The January sales helped retailers enjoy a surprise rise in trade last month but the figures failed to allay fears high streets will be blighted by more shop closures.
Sales volumes rose 0.9% between December and January, the strongest performance since the Royal Wedding and defying City expectations of a 0.4% fall, the Office for National Statistics (ONS) revealed.
Cash-strapped consumers splashed out on furniture and sportswear as a blizzard of promotions dragged shop price inflation to its lowest level for more than two years. But experts warned the discounts were unsustainable and high streets still face "another difficult year".
A separate survey today fuelled fears for the high street as it revealed that chains shut an average of 14 town centre shops a day last year as they increasingly shifted to retail parks and on to the internet. It warned further closures were expected.

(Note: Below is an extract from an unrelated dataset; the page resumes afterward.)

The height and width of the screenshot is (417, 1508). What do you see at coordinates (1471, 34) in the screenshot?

The ONS figures do not reflect the full extent of the gloom on the high street, because much of January's growth was driven by internet sales and supermarkets.
British Retail Consortium director general Stephen Robertson said: "These numbers are slightly better than we would have expected but make it clear that price-cutting by retailers is what's driving any growth in business.

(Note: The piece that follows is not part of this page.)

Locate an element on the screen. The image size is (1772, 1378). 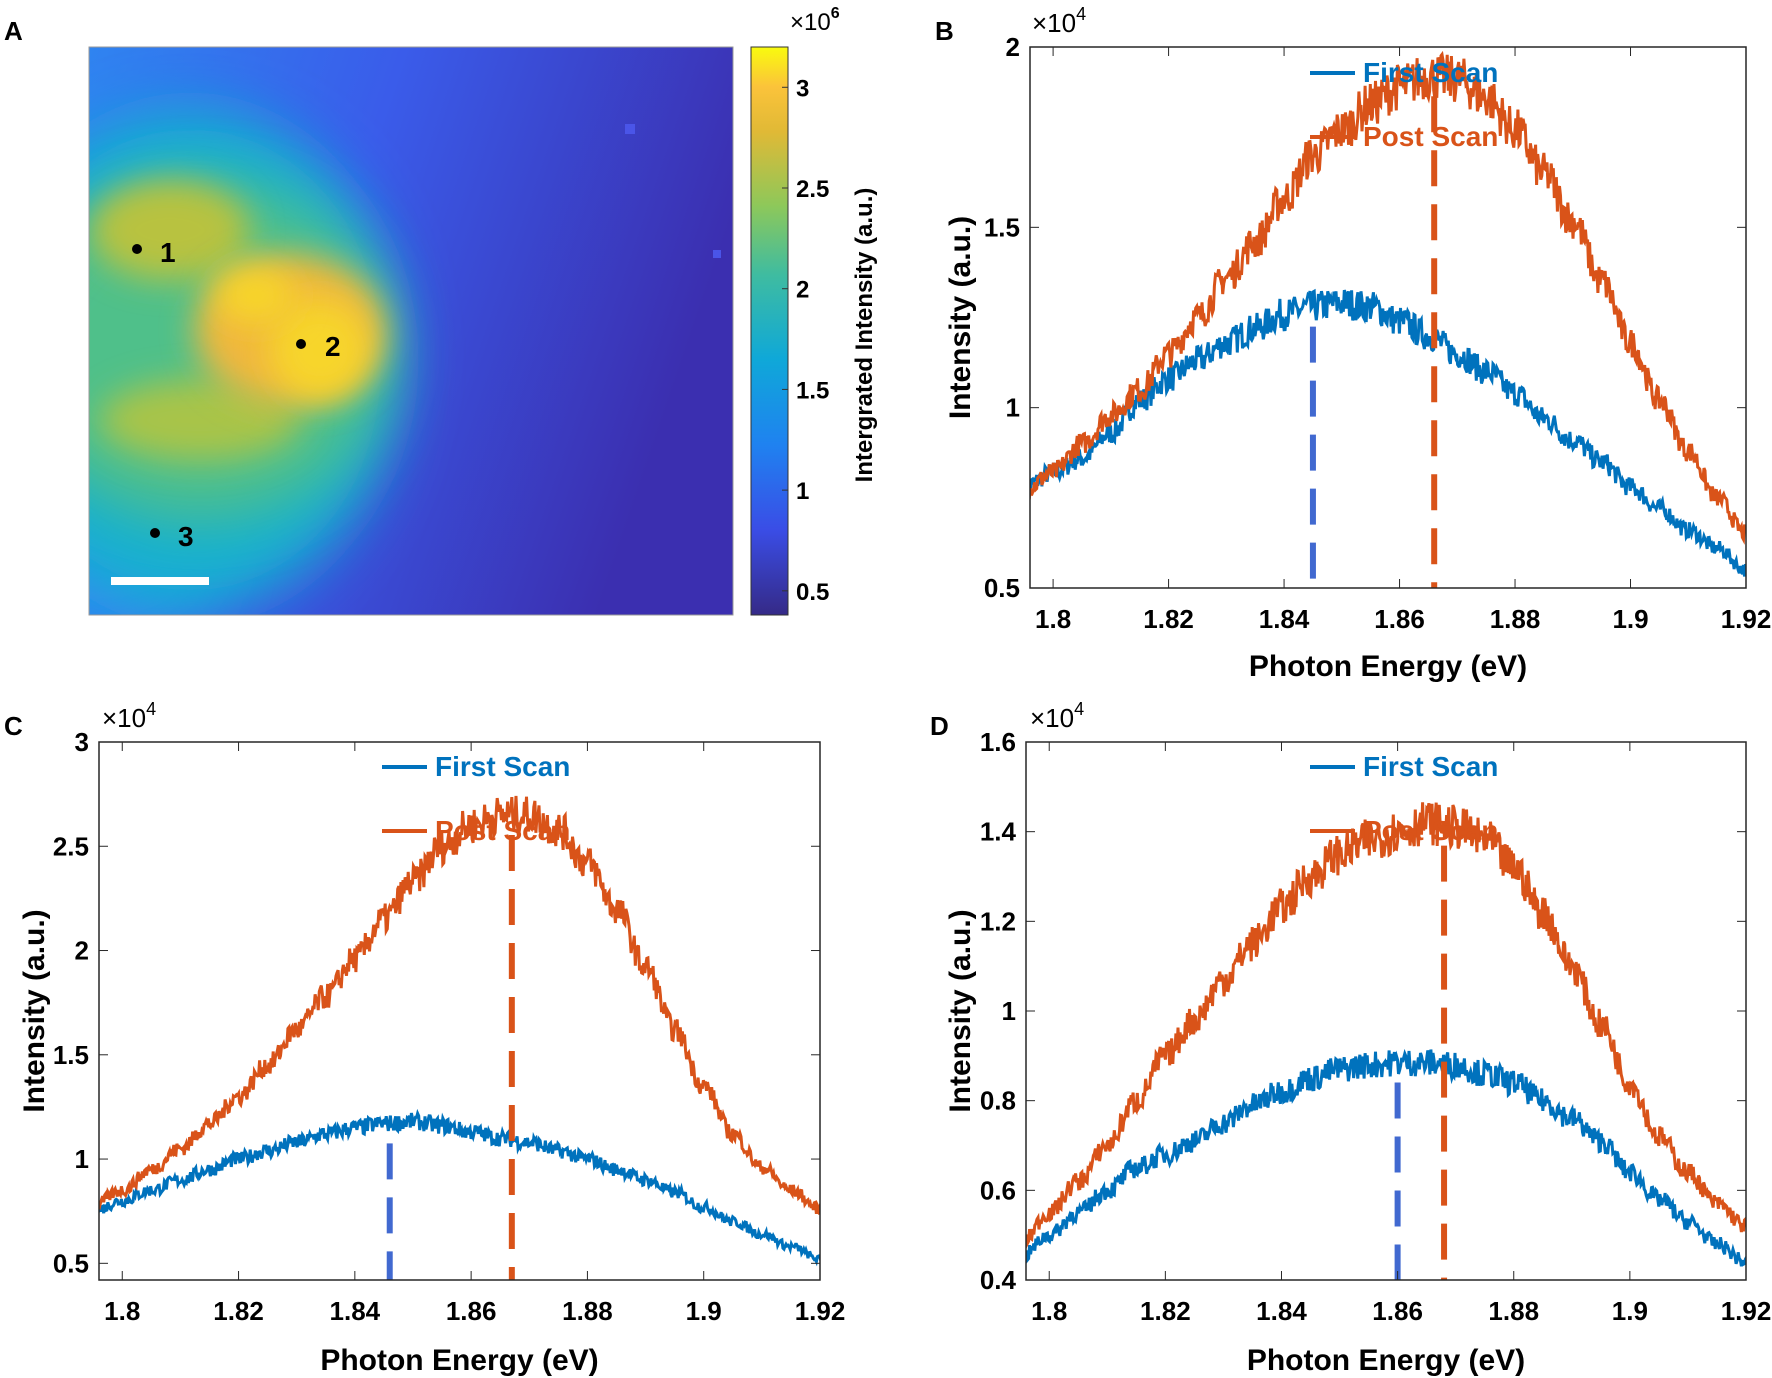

"Discounting is biting into retailers' margins with non-food businesses facing particularly tough times."
Mr Robertson called on Chancellor George Osborne to use next month's budget to take steps to make it more attractive for retailers to invest and create jobs, and reduce business rates, which are set to rise 5.6%.
Today's ONS figures were still seen as a welcome surprise, boosting hopes that the UK's economy can stave off another recession after the 0.2% fall in GDP in the final quarter of 2011.

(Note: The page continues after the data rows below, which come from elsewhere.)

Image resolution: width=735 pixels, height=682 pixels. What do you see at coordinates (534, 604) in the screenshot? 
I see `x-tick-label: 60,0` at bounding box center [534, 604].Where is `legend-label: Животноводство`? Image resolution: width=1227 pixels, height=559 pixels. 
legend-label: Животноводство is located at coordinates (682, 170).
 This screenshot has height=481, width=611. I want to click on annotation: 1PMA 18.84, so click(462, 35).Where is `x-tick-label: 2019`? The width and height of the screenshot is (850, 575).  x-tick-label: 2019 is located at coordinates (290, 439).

The figures produced by the ONS are seasonally adjusted because January is normally a weaker shopping period than December, but they show that sales volumes in January were 2% higher than a year ago.
Excluding car fuel, volumes increased 1.2% between December and January.
Analysts had expected sales volumes to fall in January because many retailers brought forward special offers to before Christmas, sparking fears the normal January sales would have lost some of their traditional appeal.
Household goods sales saw their first sales growth for nearly a year, up 4.8% between December and January, as furniture stores put in a particularly strong performance with high levels of discounting.
The ONS also said there was anecdotal evidence that sportswear retailers had enjoyed a strong month.
The figures revealed that January's store prices were 2.2% higher than a year ago, the smallest rise since November 2009, as shoppers benefited from falling inflationary pressures and price cuts in the January sales. Every sector apart from clothes stores reported a slower rate of price increases than the previous month.
Samuel Tombs, an economist at Capital Economics, said even if the figures are taken at face value, there are reasons to think that the strong growth cannot be maintained.
He said: "January's strong growth goes against the much more pessimistic picture painted by anecdotal evidence and all of the retail surveys. Accordingly, the official figures may not be giving a true reflection of conditions on the high street.
"With unemployment on an upward trend, credit conditions tightening and real incomes still being squeezed, the underlying conditions for consumers are still tough."
Meanwhile, a survey of the 500 biggest town centres by PwC and the Local Data Company found last year was the first time since 2008 that multiple retailers failed to open as many stores as they closed.
They had previously been taking up the slack for independent retailers who had been worst hit by the economic downturn.
A previous report showed that an average of one in seven shops stood empty in 2011, with the vacancy rate rising above 30% in some parts of the country.